REQUIRED ACTION
Your copy must hold every line of the records word for word. It must hold no pictures.

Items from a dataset
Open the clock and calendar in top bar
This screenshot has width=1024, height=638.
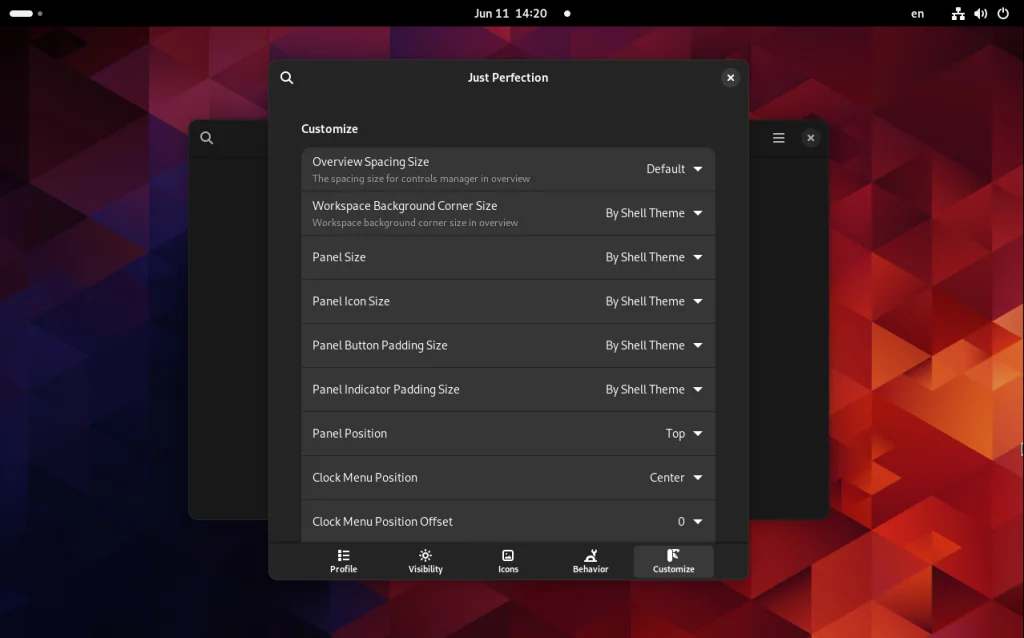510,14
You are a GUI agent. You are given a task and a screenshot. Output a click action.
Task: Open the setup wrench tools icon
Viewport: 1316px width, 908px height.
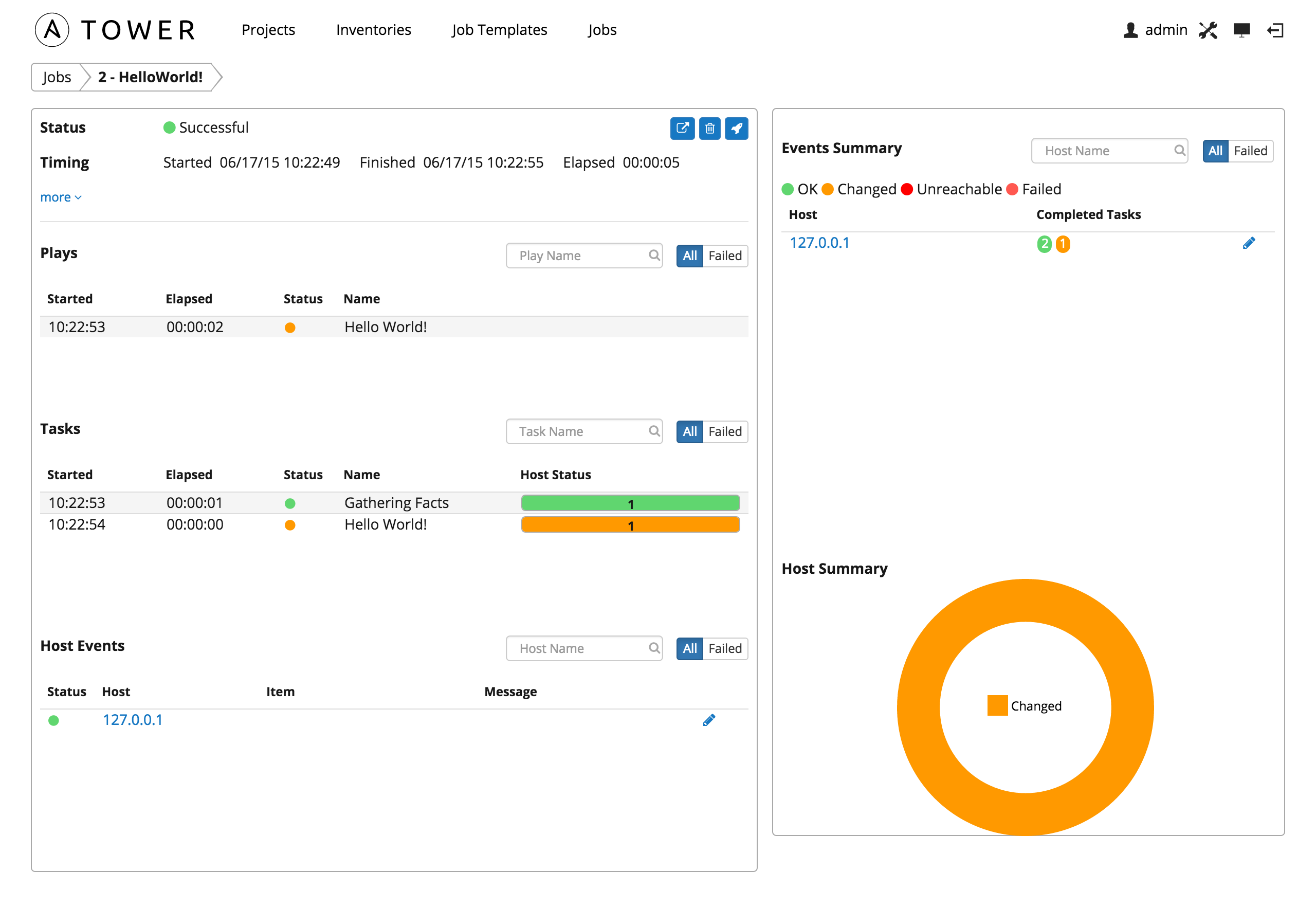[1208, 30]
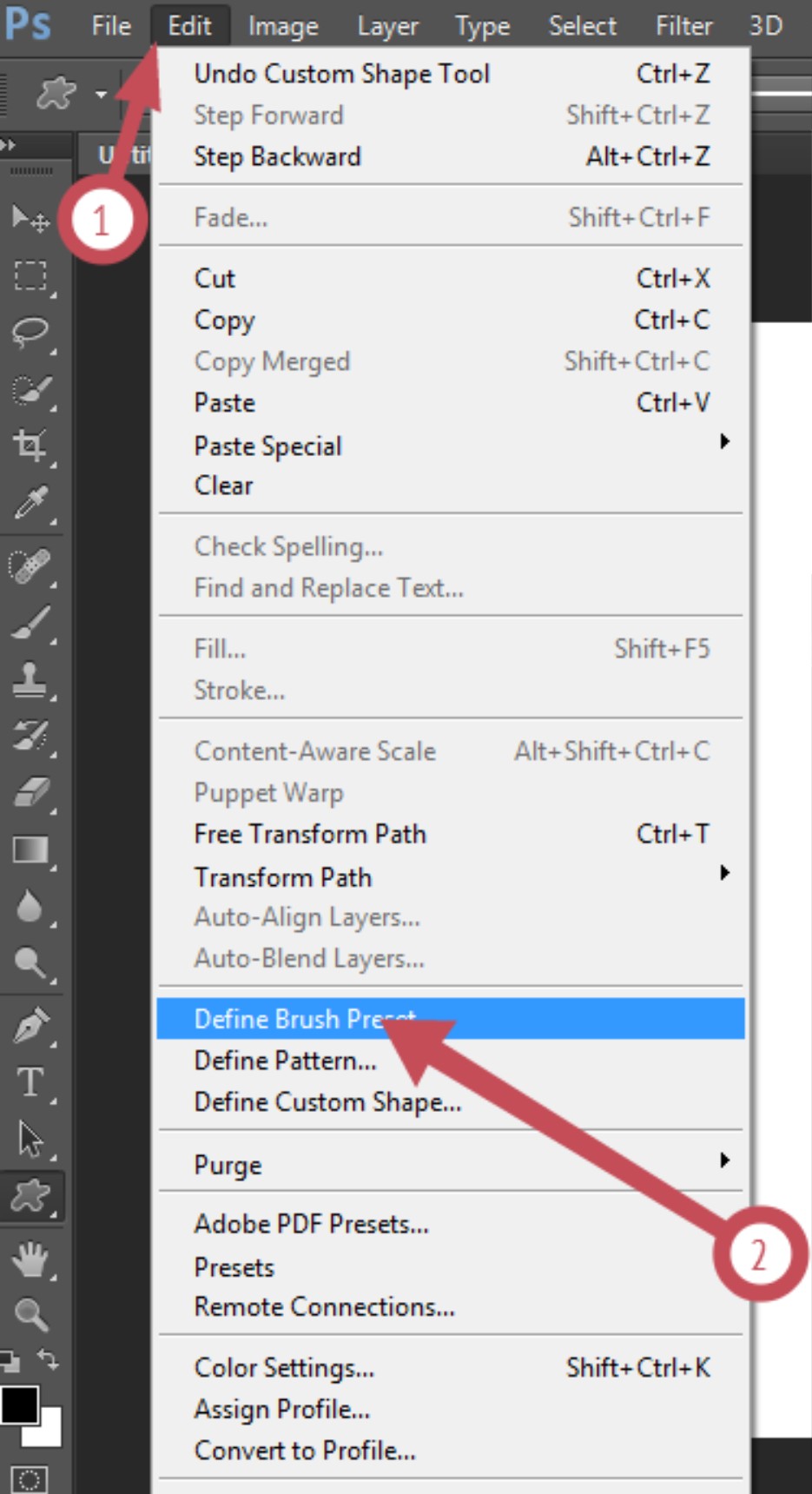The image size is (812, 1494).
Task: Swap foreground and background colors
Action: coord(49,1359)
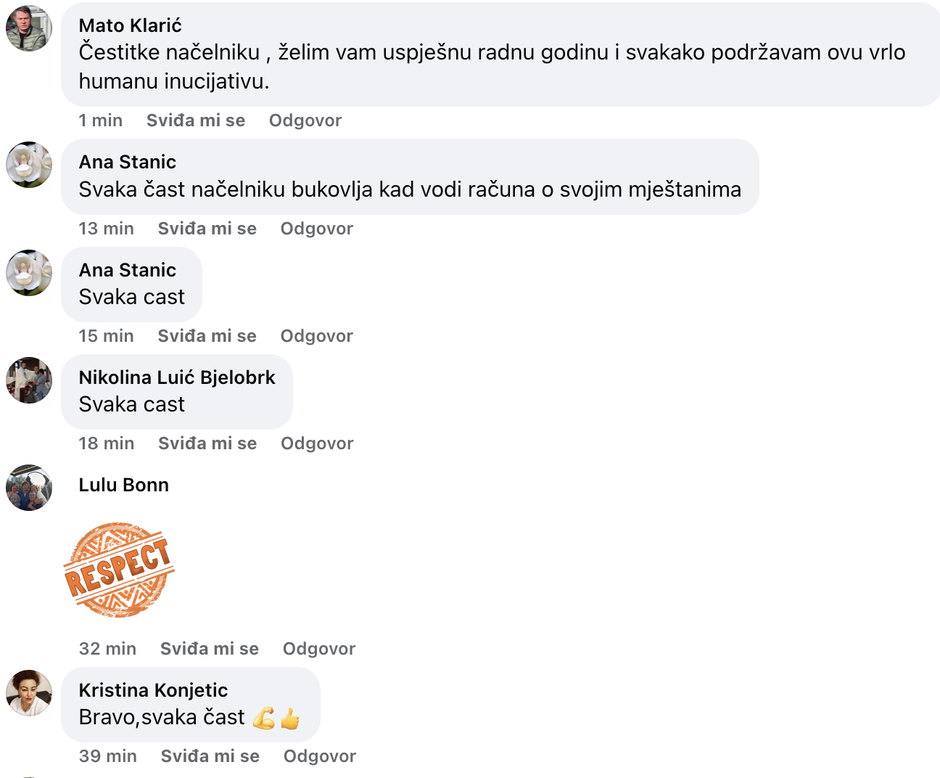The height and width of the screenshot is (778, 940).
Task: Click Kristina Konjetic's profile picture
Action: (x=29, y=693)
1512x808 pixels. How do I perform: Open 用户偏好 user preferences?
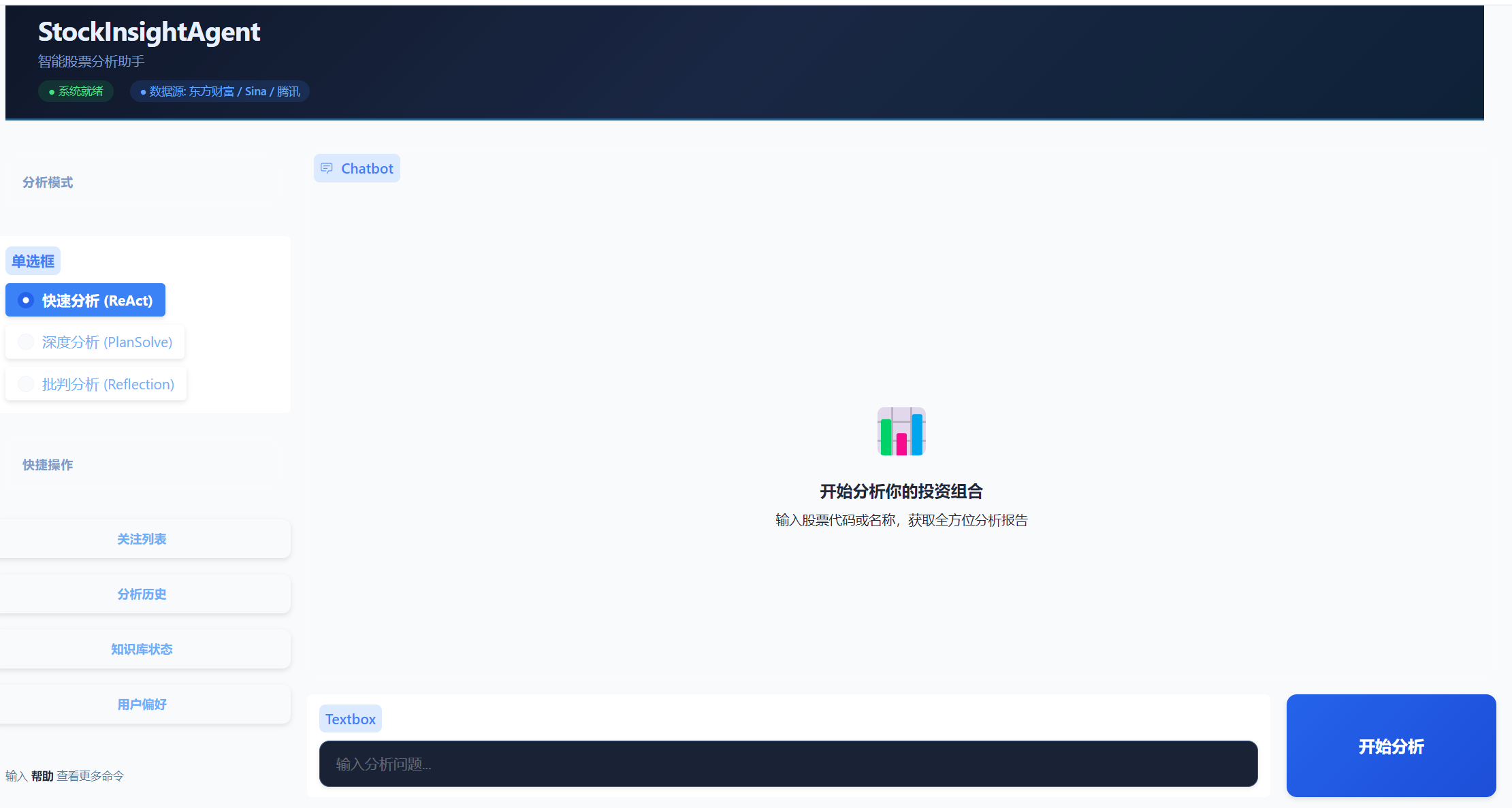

EXERCISE OUTPUT
Open the clock and calendar in top bar
This screenshot has width=1024, height=638.
510,14
You are a GUI agent. You are given a task and a screenshot. Output a click action.
Task: Open the setup wrench tools icon
Viewport: 1316px width, 908px height.
[1208, 30]
The image size is (812, 1494).
Task: Swap foreground and background colors
Action: coord(49,1359)
The height and width of the screenshot is (778, 940).
Task: Click Kristina Konjetic's profile picture
Action: (x=29, y=693)
1512x808 pixels. How do I perform: Open 用户偏好 user preferences?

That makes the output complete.